[[ EXERCISE MATERIAL open ]]

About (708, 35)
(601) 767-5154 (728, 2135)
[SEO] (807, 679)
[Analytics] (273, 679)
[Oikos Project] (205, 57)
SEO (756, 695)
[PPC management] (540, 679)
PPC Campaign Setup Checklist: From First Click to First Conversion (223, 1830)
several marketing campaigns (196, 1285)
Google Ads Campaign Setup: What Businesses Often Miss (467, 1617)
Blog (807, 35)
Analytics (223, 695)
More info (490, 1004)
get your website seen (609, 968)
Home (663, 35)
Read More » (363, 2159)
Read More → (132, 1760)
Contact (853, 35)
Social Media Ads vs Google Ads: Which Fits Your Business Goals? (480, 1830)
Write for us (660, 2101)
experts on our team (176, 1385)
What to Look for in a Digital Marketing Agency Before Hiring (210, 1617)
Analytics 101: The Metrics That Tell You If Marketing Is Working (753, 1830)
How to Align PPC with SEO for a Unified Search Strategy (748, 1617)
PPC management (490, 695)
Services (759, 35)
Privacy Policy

[[ EXERCISE MATERIAL closed ]]
[[ EXERCISE MATERIAL open ]]

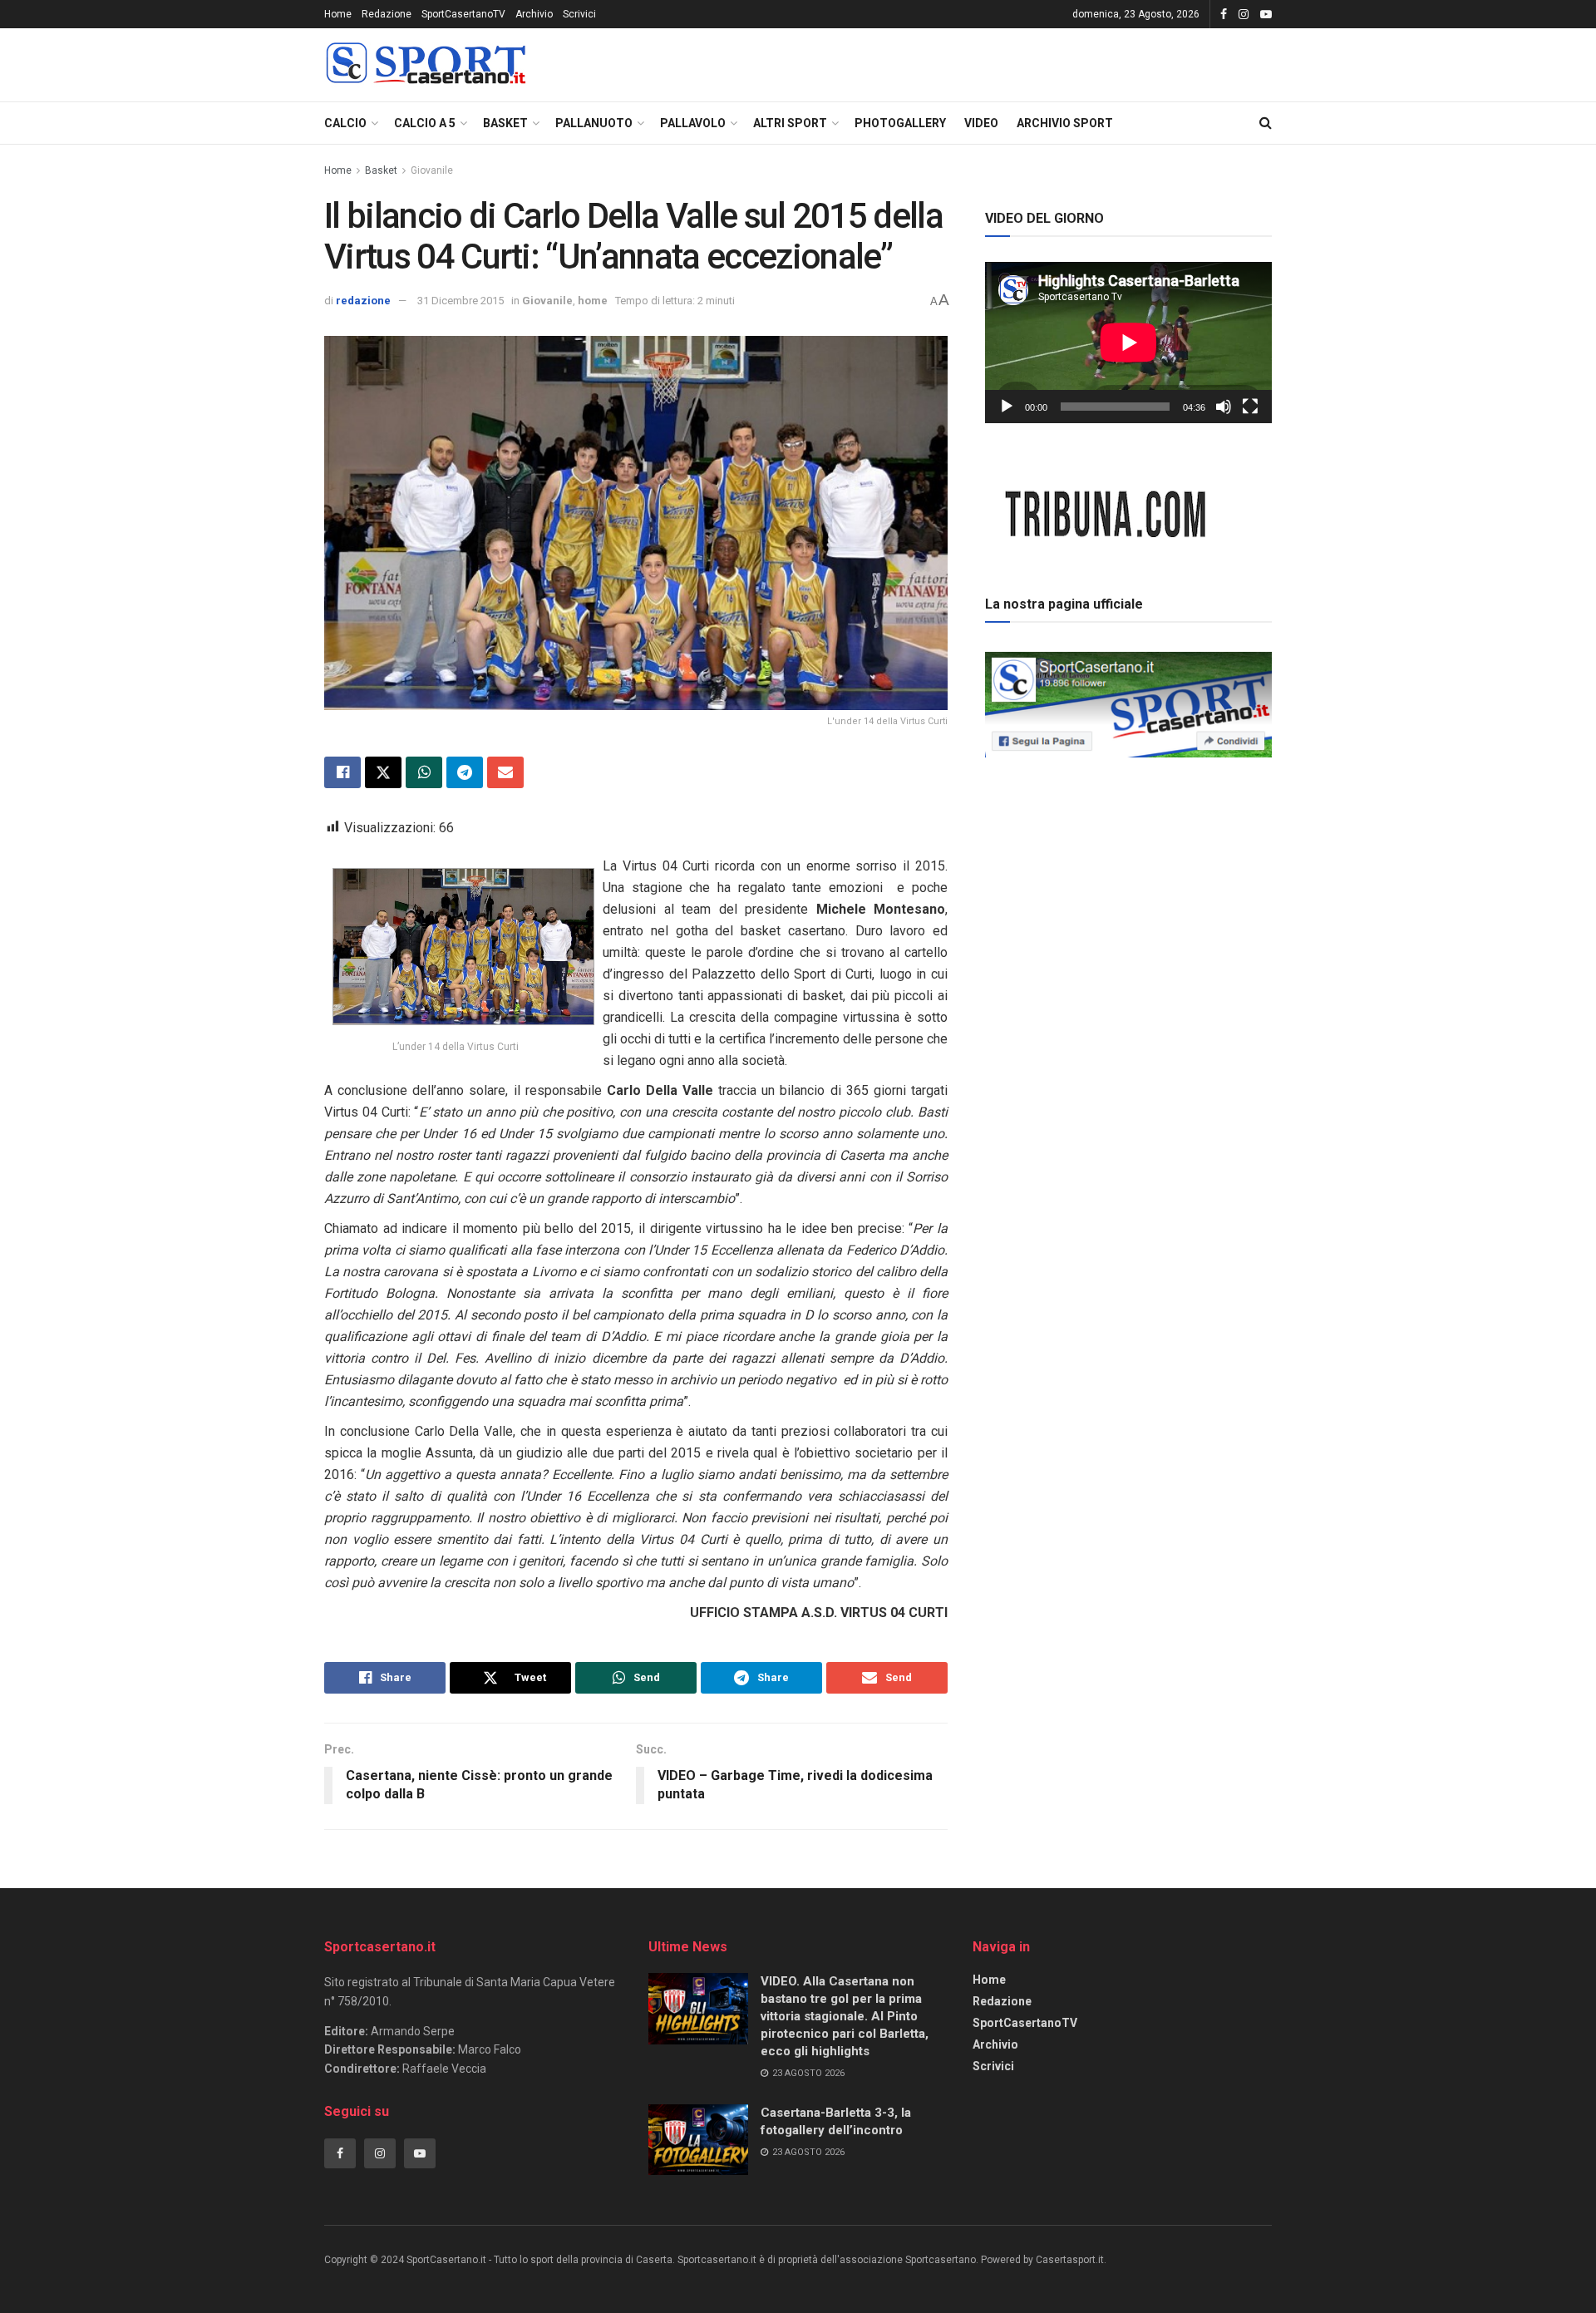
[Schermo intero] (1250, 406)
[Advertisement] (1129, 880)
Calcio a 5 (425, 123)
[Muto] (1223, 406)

[[ EXERCISE MATERIAL closed ]]

* THE PROBLEM *
Return exactly, and only, the lines above starting at the line that contains "About (708, 35)" and ending at the line that contains "Privacy Policy".

* REPLY TO THE TASK *
About (708, 35)
(601) 767-5154 (728, 2135)
[SEO] (807, 679)
[Analytics] (273, 679)
[Oikos Project] (205, 57)
SEO (756, 695)
[PPC management] (540, 679)
PPC Campaign Setup Checklist: From First Click to First Conversion (223, 1830)
several marketing campaigns (196, 1285)
Google Ads Campaign Setup: What Businesses Often Miss (467, 1617)
Blog (807, 35)
Analytics (223, 695)
More info (490, 1004)
get your website seen (609, 968)
Home (663, 35)
Read More » (363, 2159)
Read More → (132, 1760)
Contact (853, 35)
Social Media Ads vs Google Ads: Which Fits Your Business Goals? (480, 1830)
Write for us (660, 2101)
experts on our team (176, 1385)
What to Look for in a Digital Marketing Agency Before Hiring (210, 1617)
Analytics 101: The Metrics That Tell You If Marketing Is Working (753, 1830)
How to Align PPC with SEO for a Unified Search Strategy (748, 1617)
PPC management (490, 695)
Services (759, 35)
Privacy Policy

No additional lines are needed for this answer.